ESPECIAL
REPRODUÇÃO/SBT

A apresentadora Patricia Abravanel durante o Show do Milhão, no Programa Silvio Santos, no SBT
O Show do Milhão terá três edições especiais com a participação de famosos. A novidade foi anunciada pela apresentadora Patricia Abravanel nesta quarta-feira (6), com o início das gravações. A herdeira de Silvio Santos (1930-2024) brincou com a possibilidade de os competidores virarem meme na internet por não saberem alguma resposta considerada fácil, como acontece com vários anônimos.
Por meio dos Stories do Instagram, a comunicadora apareceu conversando com os convidados. São eles: Blogueirinha, Danilo Gentili, Falcão, Hélio De La Peña, Marcelo Adnet, Marcelo Tas, Maria Clara Gueiros, Nany People e Ratinho. Já Monica Iozzi irá substituir Gentili a partir do segundo episódio.
Luiz Bacci, Luiza Possi e Rebeca Abravanel farão parte da bancada dos universitários e terão como função ajudar os competidores ao longo do quadro. O primeiro episódio já vai ao ar neste domingo (10).
"Não tem colher de chá, aqui os artistas vieram para jogar e preparados para o caso de virar meme na internet. Amei que esse elenco topou o desafio", comentou Patricia.

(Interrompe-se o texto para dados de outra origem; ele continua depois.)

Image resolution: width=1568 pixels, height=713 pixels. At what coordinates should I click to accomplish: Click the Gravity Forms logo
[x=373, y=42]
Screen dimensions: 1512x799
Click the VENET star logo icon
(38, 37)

A fala da apresentadora faz referência aos cortes que frequentemente viralizam nas redes sociais, expondo respostas incorretas para perguntas consideradas fáceis.
Na edição do último domingo (3), por exemplo, uma pergunta aparentemente fácil deixou até mesmo os universitários em dúvida no Show do Milhão. Os participantes deveriam responder qual era a profissão do ambientalista Chico Mendes (1944-1988) --cuja luta inspirou até a série Amazônia, de Galvez a Chico Mendes (2007), de Gloria Perez, na Globo.
A questão era considerada fácil, já que estava nos momentos iniciais do jogo e valia apenas R$ 5 mil. "Qual destas era a profissão do ambientalista Chico Mendes, assassinado em 1988?", disse Patricia Abravanel, revelando as alternativas: 1) cinegrafista; 2) caçador; 3) seringueiro; 4) pescador.
Em dúvida, a participante pediu ajuda aos universitários. "Eu chutaria a número um", disse um dos convidados. "Eu iria aqui com a minha colega, eu já devo ter lido alguma coisa sobre isso, acho que ele foi cinegrafista", seguiu outro. "Sinceramente nunca ouvi falar, mas chutaria cinegrafista ou seringueiro", completou uma terceira.
Como ninguém deu certeza, a competidora acabou pedindo outro auxílio. "Tenho quase certeza que é cinegrafista, mas estou com receio de ser alguma coisinha por trás. Então vou pular", solicitou.
A resposta correta era a terceira, já que Mendes começou a trabalhar como seringueiro ainda criança e, ao longo da vida, organizou comunidades extrativistas para resistir ao desmatamento e à grilagem de terras. Sua principal bandeira era conciliar a preservação da floresta com a sobrevivência dos povos tradicionais que dela dependem.
Chico liderou os "empates" –protestos pacíficos em que seringueiros formavam barreiras humanas para impedir o corte de árvores– e ajudou a criar a primeira reserva extrativista do país. Por incomodar interesses de grandes fazendeiros, passou a receber ameaças e foi assassinado em 1988, aos 44 anos, em frente de casa, em Xapuri (AC).
Sua morte chocou o Brasil e o mundo, e seu legado segue vivo na luta ambiental e na defesa dos direitos humanos.